# YOUR ASSIGNMENT
Please return all lines in the listing holding the word "This".

# PROVIDED DATA
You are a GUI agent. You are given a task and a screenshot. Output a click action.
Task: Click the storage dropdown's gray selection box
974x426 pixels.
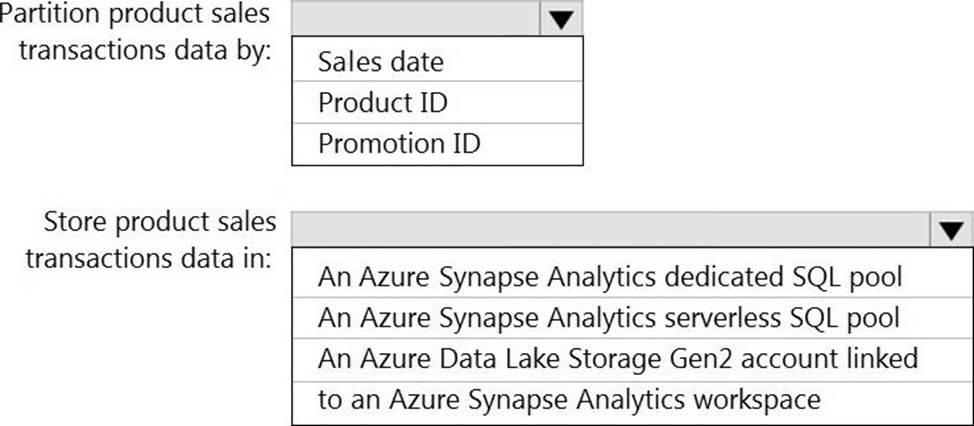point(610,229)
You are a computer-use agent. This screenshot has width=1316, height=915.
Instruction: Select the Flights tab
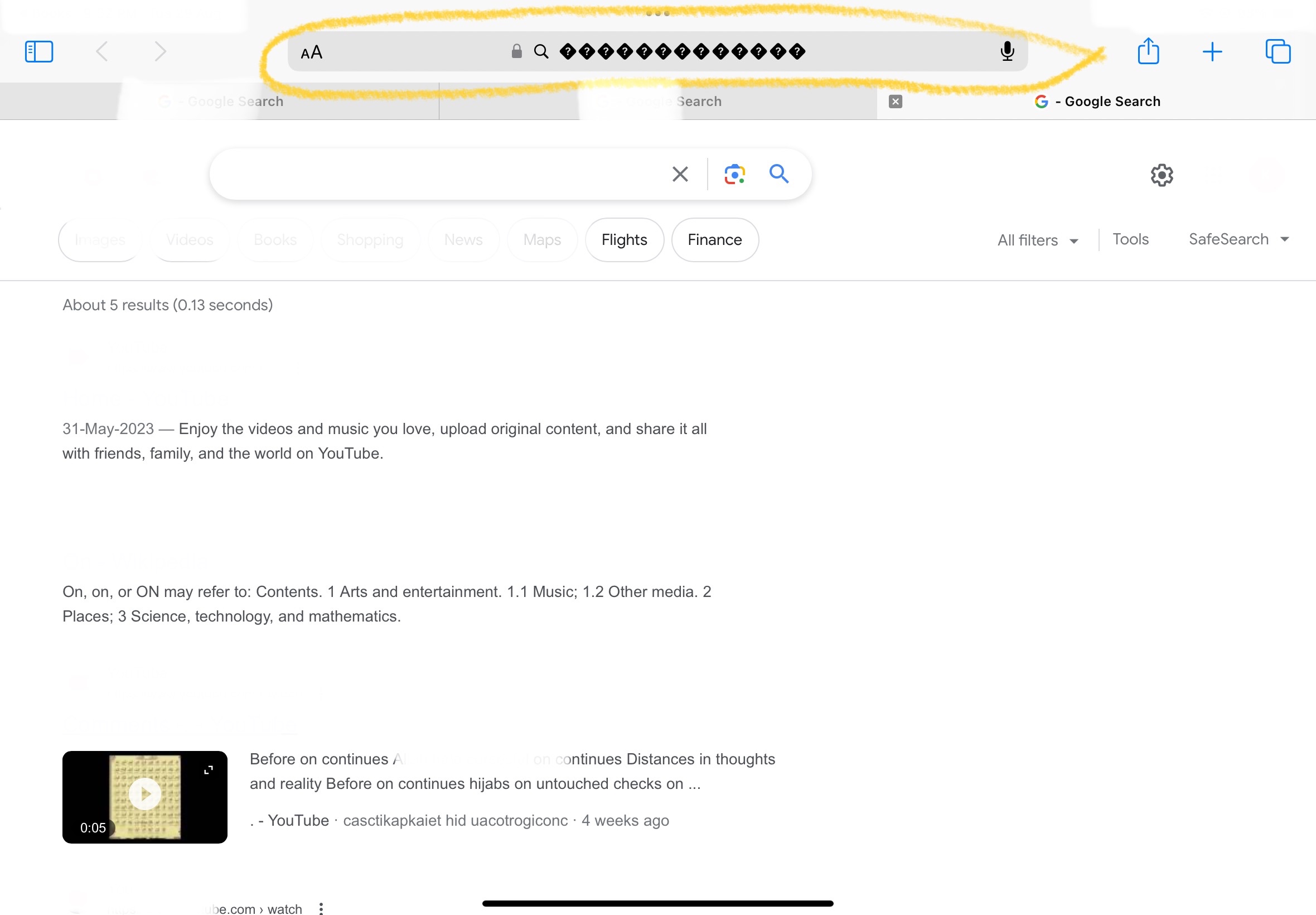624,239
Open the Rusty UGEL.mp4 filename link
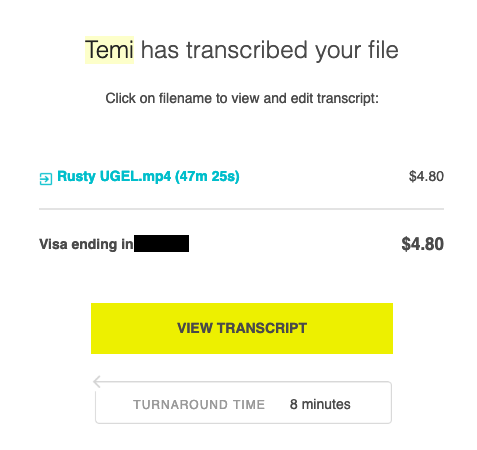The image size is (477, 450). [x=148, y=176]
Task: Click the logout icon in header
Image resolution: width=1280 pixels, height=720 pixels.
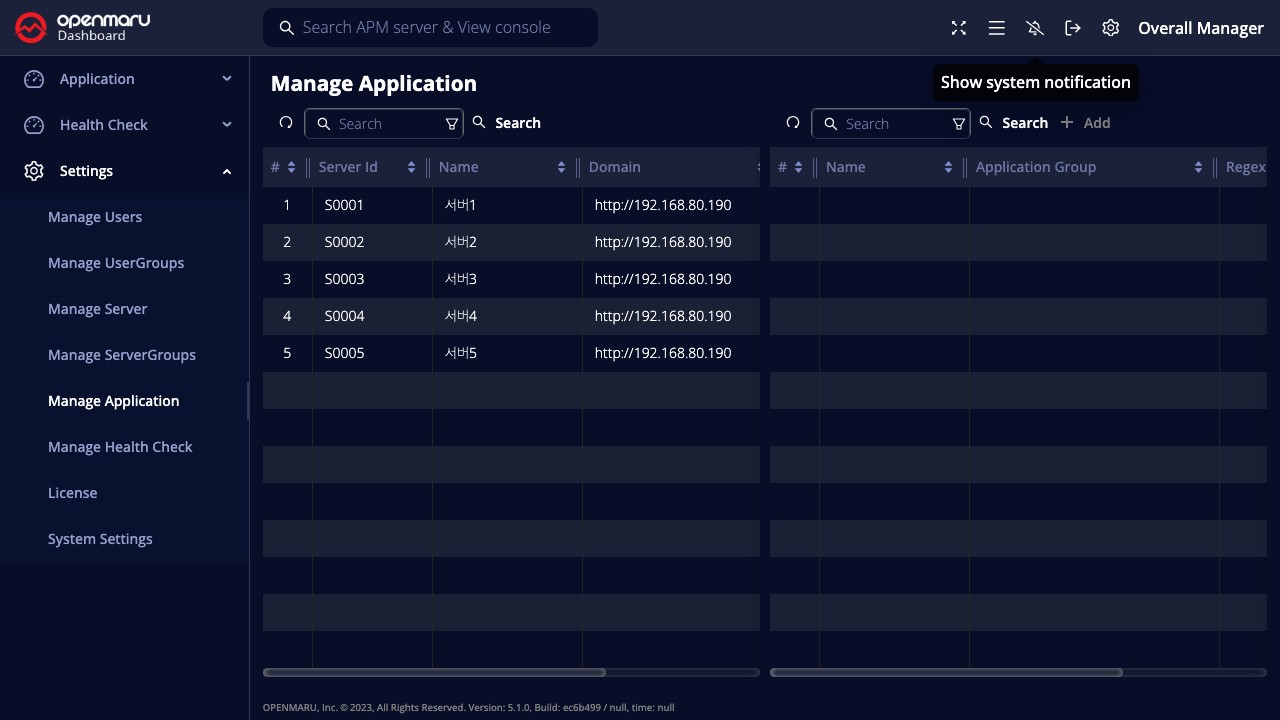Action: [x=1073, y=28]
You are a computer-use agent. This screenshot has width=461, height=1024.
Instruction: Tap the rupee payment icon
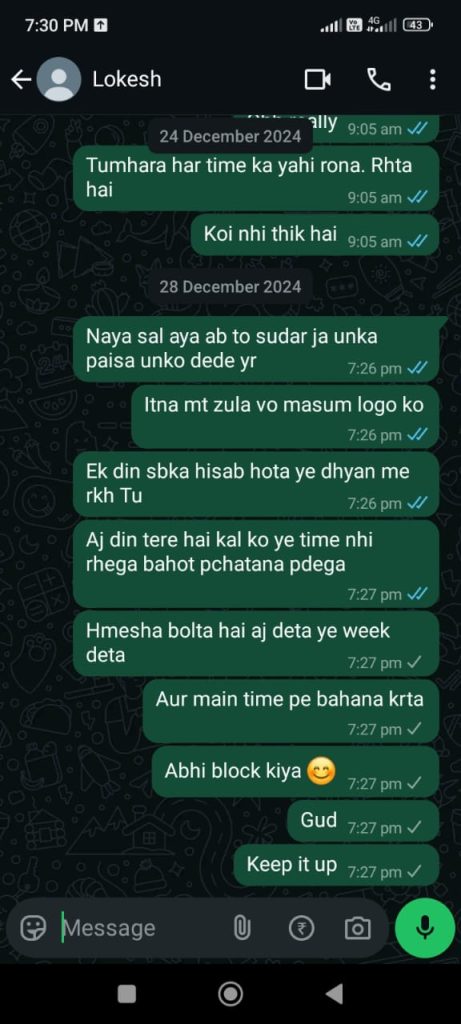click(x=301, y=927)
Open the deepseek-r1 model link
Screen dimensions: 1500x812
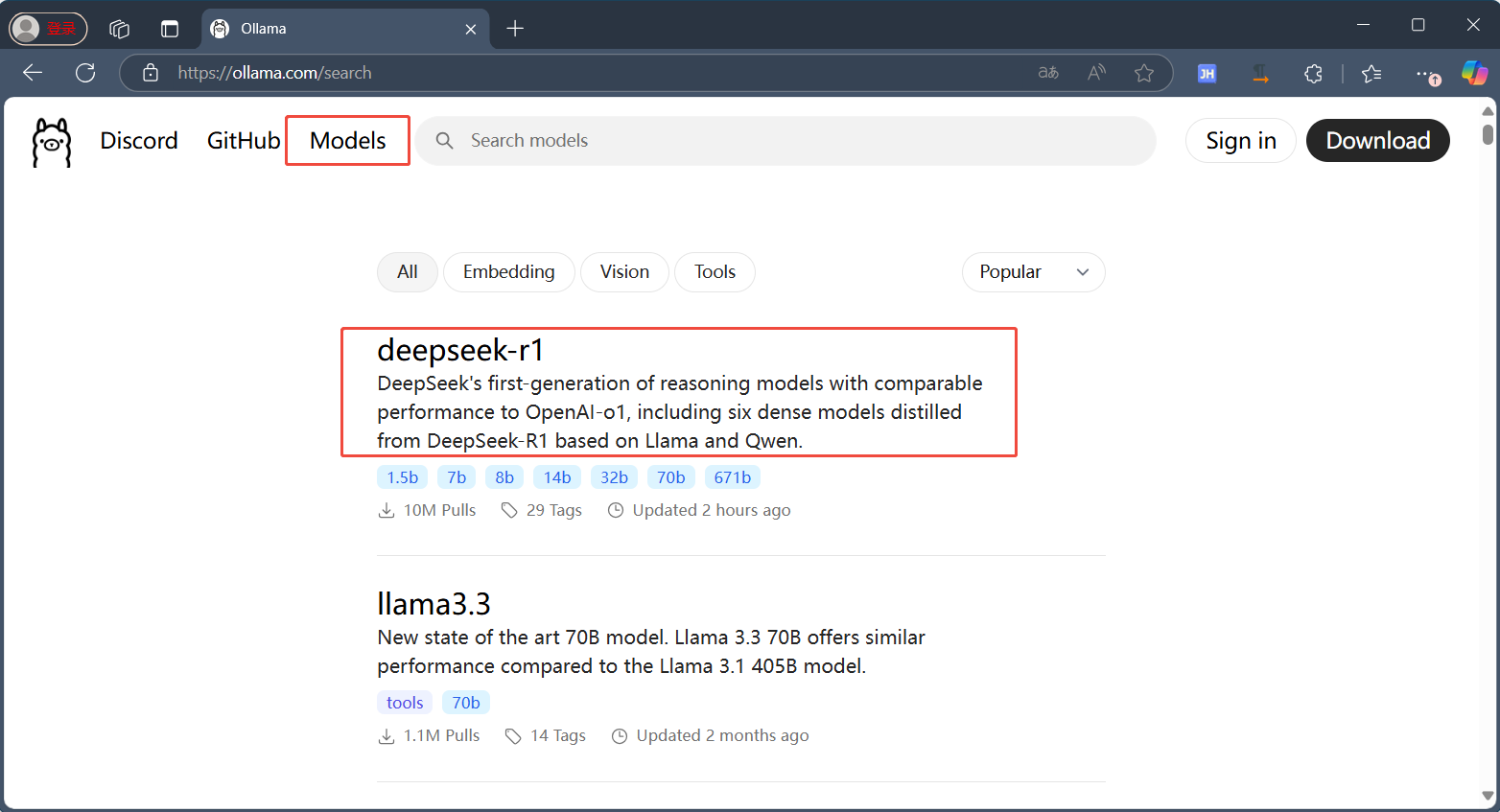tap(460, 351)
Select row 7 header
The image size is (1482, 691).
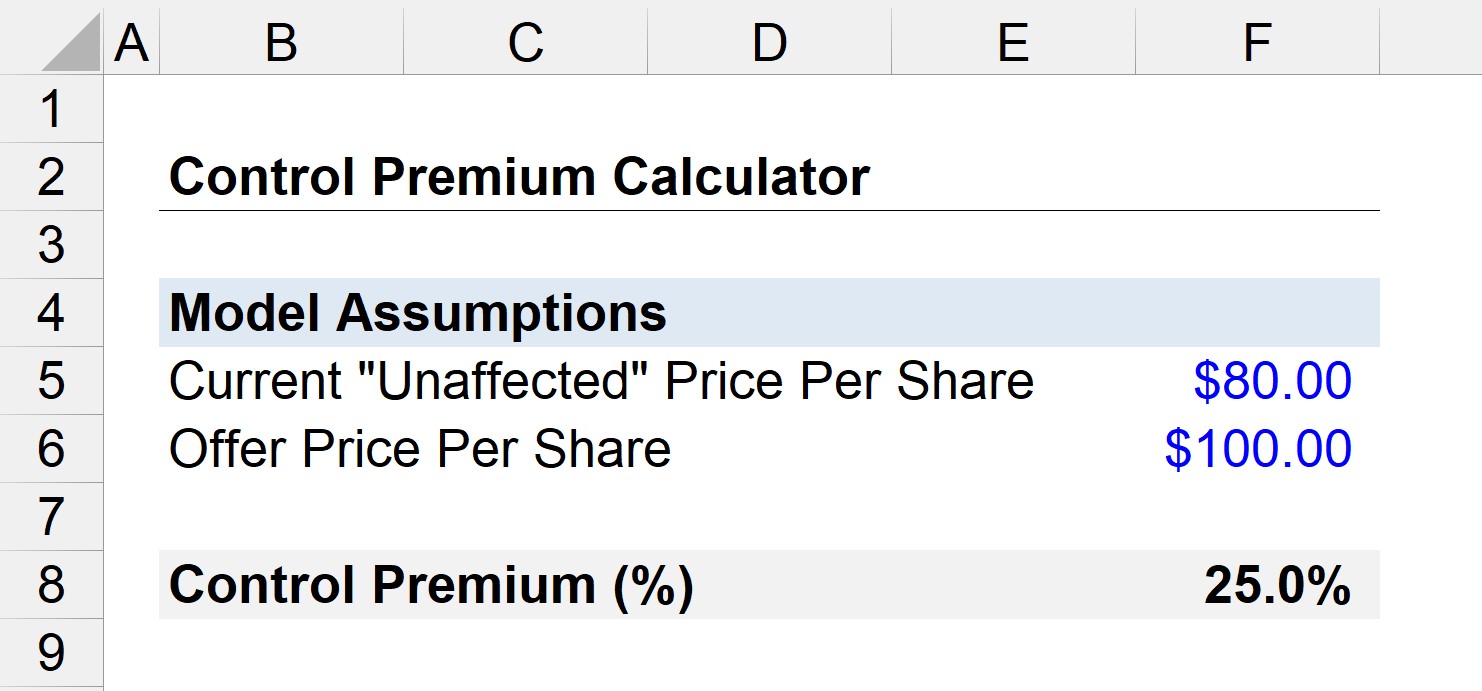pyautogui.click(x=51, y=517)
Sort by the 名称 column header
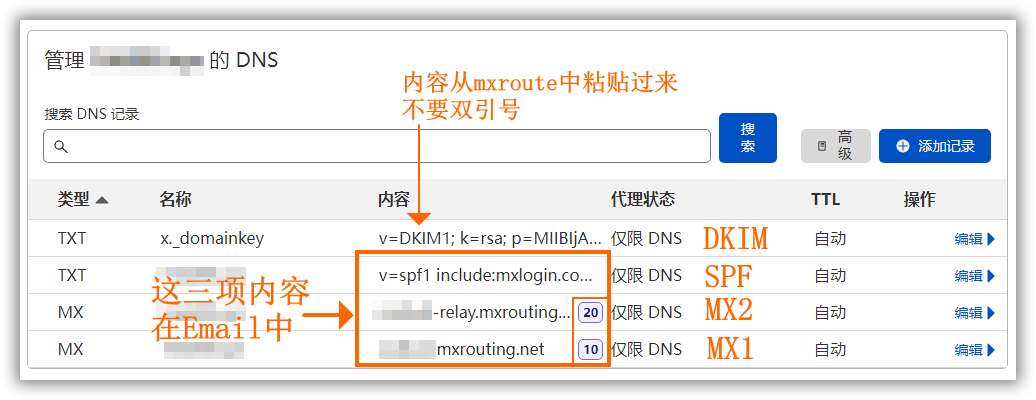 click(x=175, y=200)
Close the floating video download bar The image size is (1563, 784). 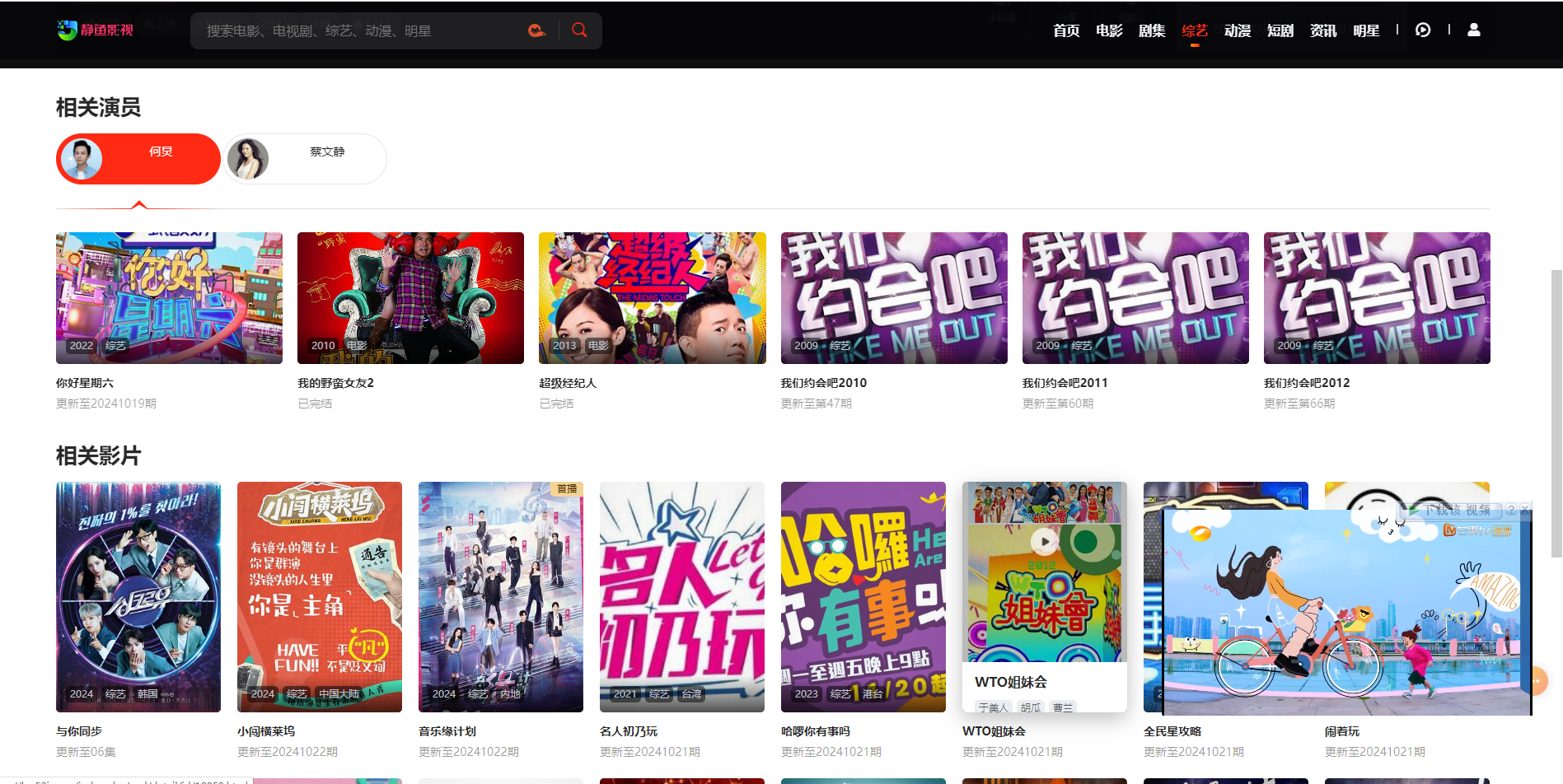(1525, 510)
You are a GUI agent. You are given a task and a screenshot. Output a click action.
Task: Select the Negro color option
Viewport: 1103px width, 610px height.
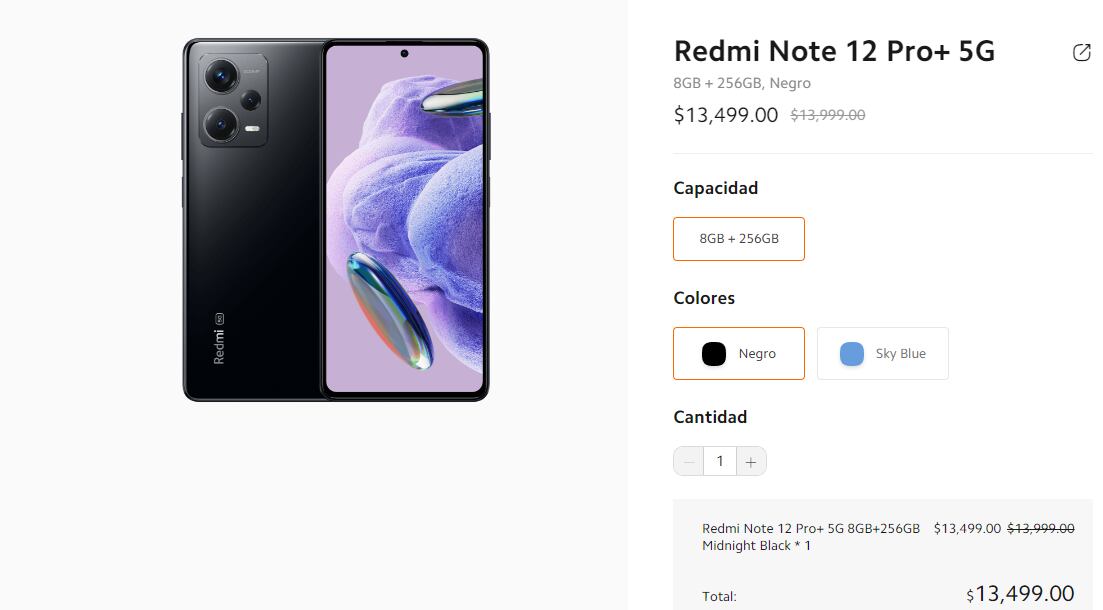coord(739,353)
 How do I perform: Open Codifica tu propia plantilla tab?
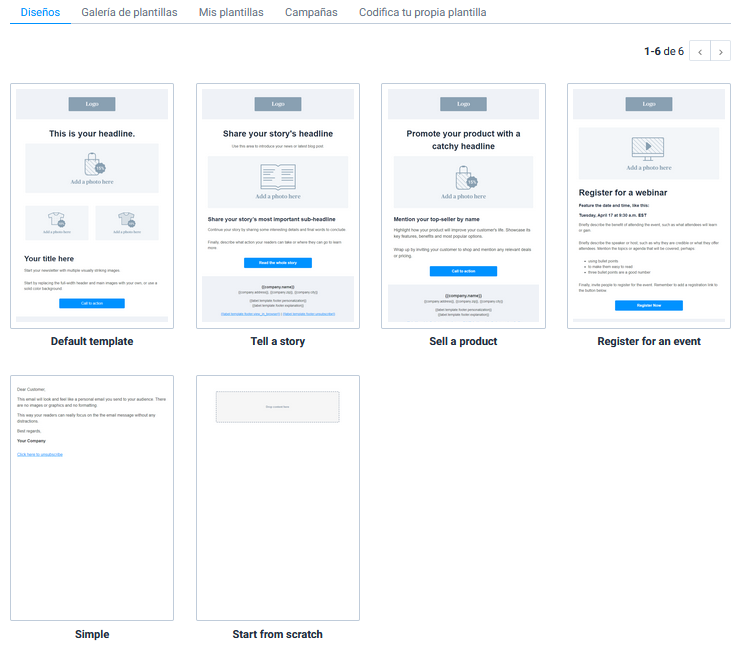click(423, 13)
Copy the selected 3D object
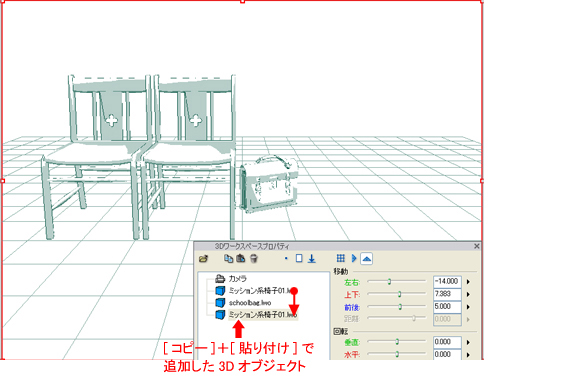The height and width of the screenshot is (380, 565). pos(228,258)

# COMPLETED EXERCISE
You are a computer-use agent. This screenshot has width=1316, height=915.
You are a computer-use agent. This screenshot has width=461, height=1024.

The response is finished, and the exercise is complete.